_Records for this task_:
# # #

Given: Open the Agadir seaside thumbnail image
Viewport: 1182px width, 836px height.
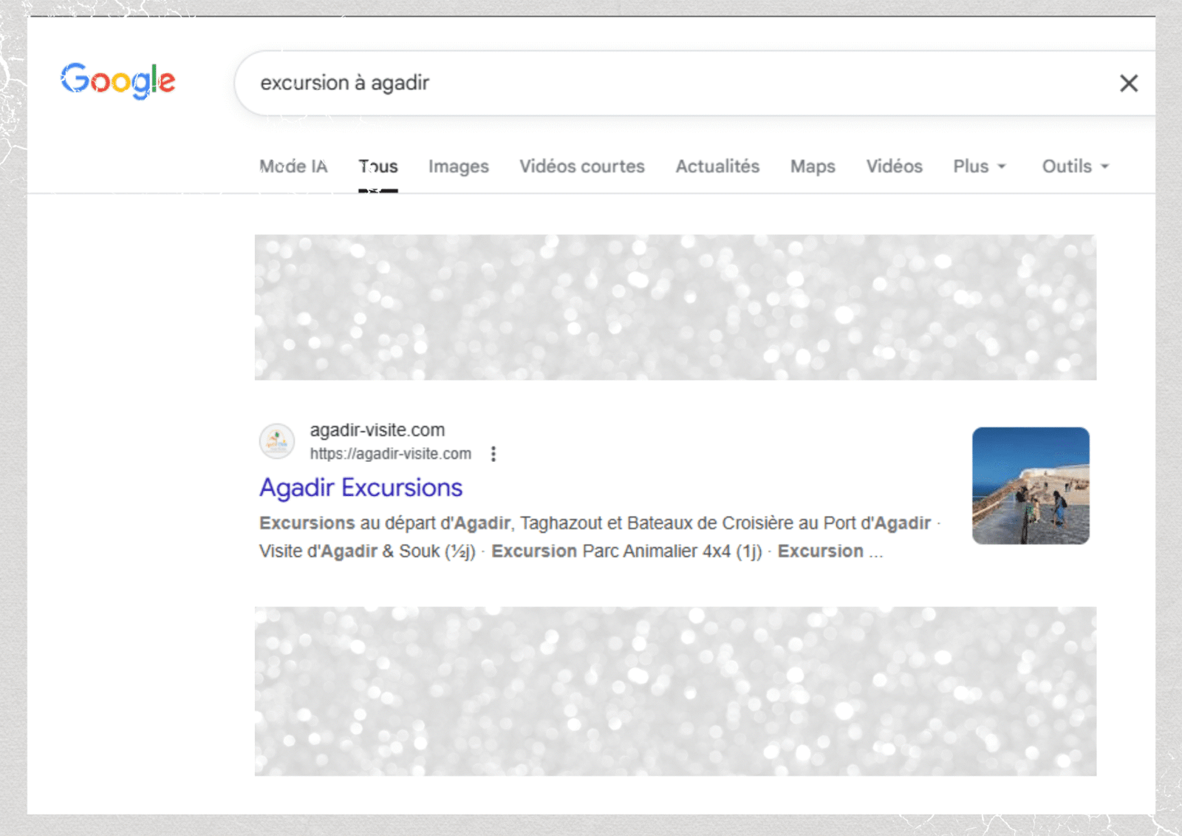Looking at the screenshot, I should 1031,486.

# # #

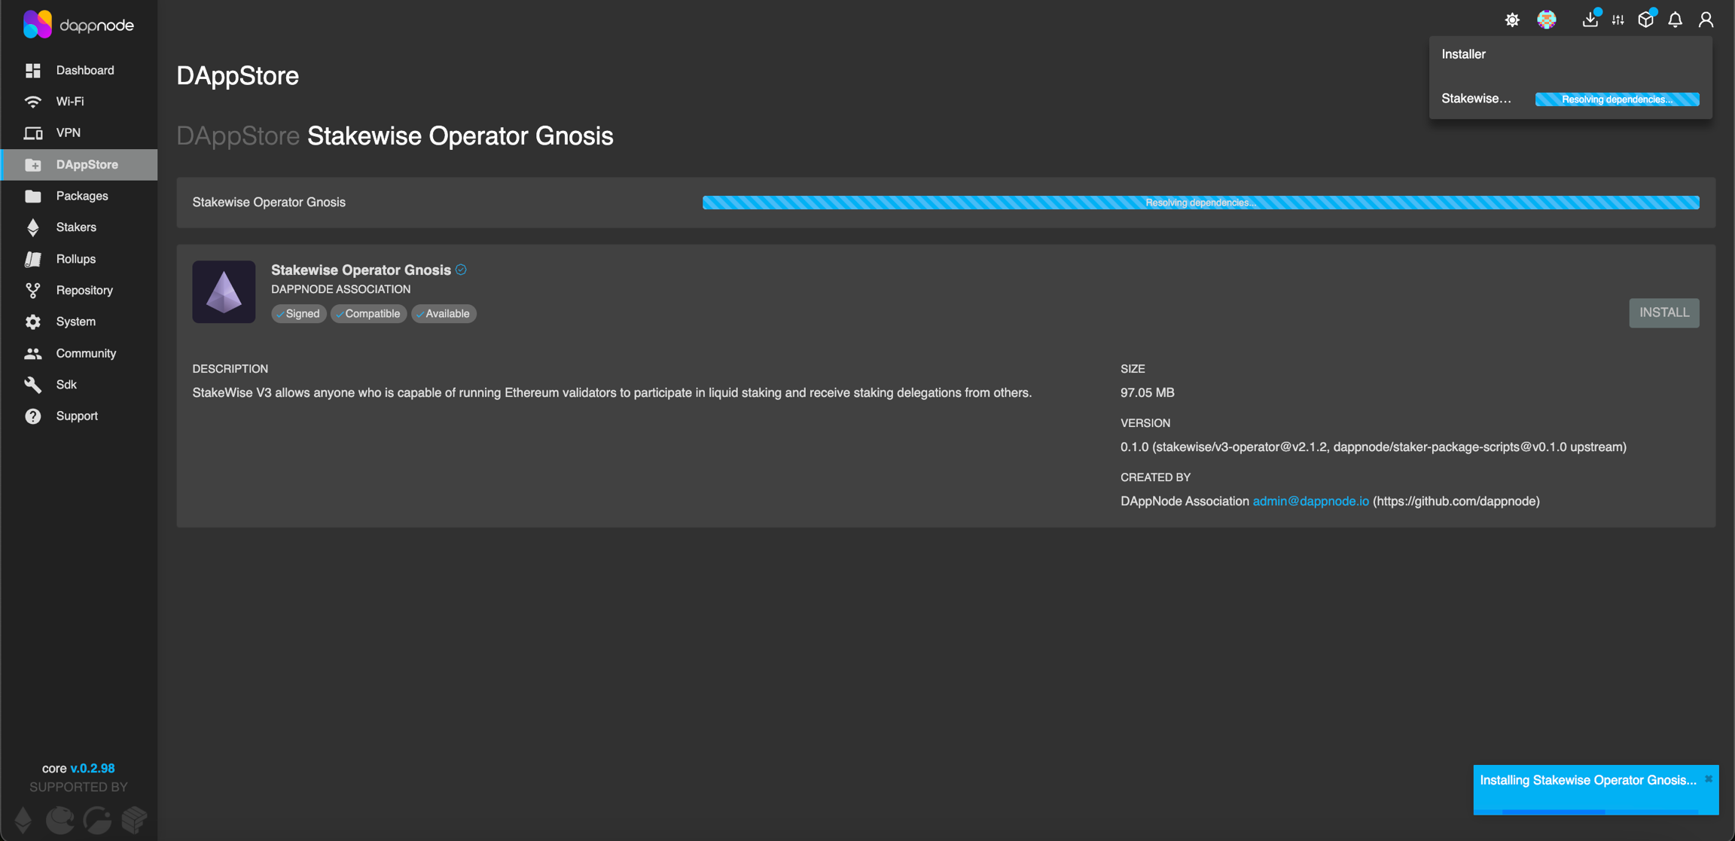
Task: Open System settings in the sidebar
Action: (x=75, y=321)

# # #

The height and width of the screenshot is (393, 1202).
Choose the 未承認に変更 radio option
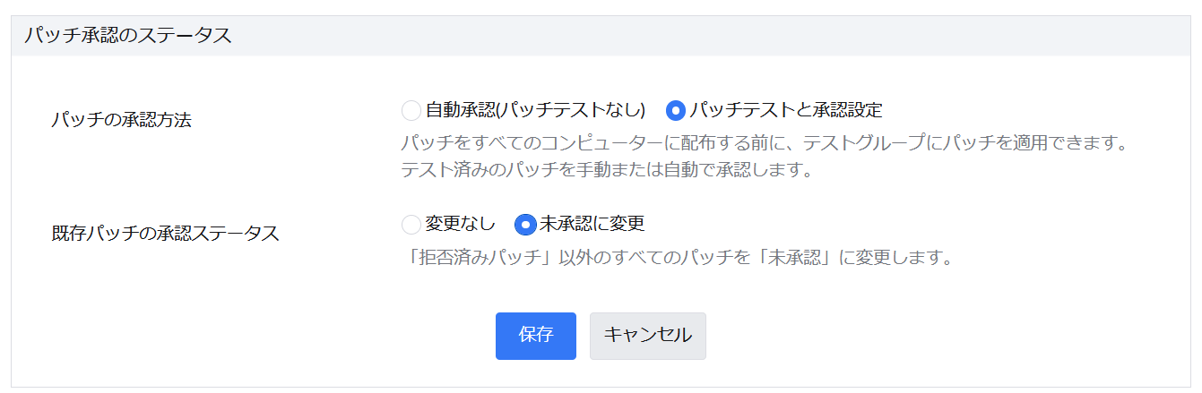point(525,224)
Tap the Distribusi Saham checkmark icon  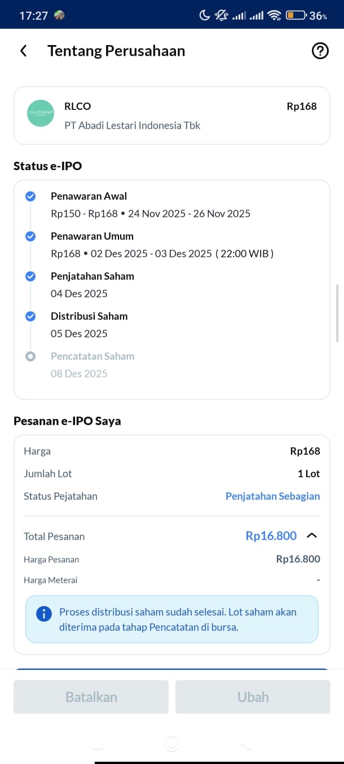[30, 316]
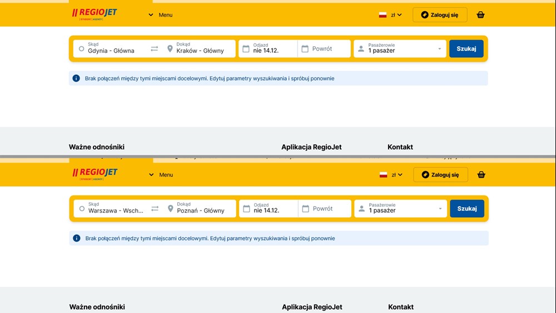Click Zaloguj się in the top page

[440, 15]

# # #

_What is asked_:
Report each line of the records above that contains the string "Open", treating uppercase and lowercase letters as distinct.

_Response to the exercise_:
Given: Open the Agadir seaside thumbnail image
Task: Open System settings in the sidebar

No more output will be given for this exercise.